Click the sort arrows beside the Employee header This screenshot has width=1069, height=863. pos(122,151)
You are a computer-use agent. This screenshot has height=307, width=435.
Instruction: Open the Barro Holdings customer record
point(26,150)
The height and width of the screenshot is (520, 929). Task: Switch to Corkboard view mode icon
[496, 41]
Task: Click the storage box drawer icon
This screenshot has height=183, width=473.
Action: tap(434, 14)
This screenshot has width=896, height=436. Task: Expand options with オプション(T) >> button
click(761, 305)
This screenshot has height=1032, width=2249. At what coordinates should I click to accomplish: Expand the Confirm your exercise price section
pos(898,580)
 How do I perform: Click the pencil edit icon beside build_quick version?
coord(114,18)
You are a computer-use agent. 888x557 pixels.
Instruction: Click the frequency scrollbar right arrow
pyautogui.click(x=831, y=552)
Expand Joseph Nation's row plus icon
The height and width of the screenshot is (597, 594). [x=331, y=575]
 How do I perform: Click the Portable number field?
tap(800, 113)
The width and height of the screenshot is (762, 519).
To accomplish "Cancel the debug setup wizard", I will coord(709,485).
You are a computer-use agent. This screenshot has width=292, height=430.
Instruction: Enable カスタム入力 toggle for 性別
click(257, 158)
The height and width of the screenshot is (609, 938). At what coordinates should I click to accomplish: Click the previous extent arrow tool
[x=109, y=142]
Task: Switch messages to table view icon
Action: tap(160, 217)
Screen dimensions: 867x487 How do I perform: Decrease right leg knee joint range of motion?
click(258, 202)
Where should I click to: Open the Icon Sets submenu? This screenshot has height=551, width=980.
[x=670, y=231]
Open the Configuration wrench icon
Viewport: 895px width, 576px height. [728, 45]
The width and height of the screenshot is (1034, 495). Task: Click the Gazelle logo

**DIRECTIONS FOR THIS TASK**.
Please repeat the records so that each one reads exactly as it does above.

**RESULT FOR THIS EXERCISE**.
Click the sort arrows beside the Employee header This screenshot has width=1069, height=863. pos(122,151)
You are a computer-use agent. This screenshot has height=307, width=435.
Instruction: Open the Barro Holdings customer record
point(26,150)
The height and width of the screenshot is (520, 929). Task: Switch to Corkboard view mode icon
[496, 41]
Task: Click the storage box drawer icon
This screenshot has height=183, width=473.
Action: tap(434, 14)
This screenshot has width=896, height=436. Task: Expand options with オプション(T) >> button
click(761, 305)
This screenshot has height=1032, width=2249. At what coordinates should I click to accomplish: Expand the Confirm your exercise price section
pos(898,580)
 How do I perform: Click the pencil edit icon beside build_quick version?
coord(114,18)
You are a computer-use agent. 888x557 pixels.
Instruction: Click the frequency scrollbar right arrow
pyautogui.click(x=831, y=552)
Expand Joseph Nation's row plus icon
The height and width of the screenshot is (597, 594). [x=331, y=575]
 How do I perform: Click the Portable number field?
tap(800, 113)
The width and height of the screenshot is (762, 519).
To accomplish "Cancel the debug setup wizard", I will coord(709,485).
You are a computer-use agent. This screenshot has width=292, height=430.
Instruction: Enable カスタム入力 toggle for 性別
click(257, 158)
The height and width of the screenshot is (609, 938). At what coordinates should I click to accomplish: Click the previous extent arrow tool
[x=109, y=142]
Task: Switch messages to table view icon
Action: tap(160, 217)
Screen dimensions: 867x487 How do I perform: Decrease right leg knee joint range of motion?
click(258, 202)
Where should I click to: Open the Icon Sets submenu? This screenshot has height=551, width=980.
[x=670, y=231]
Open the Configuration wrench icon
Viewport: 895px width, 576px height. [728, 45]
The width and height of the screenshot is (1034, 495). Task: Click the Gazelle logo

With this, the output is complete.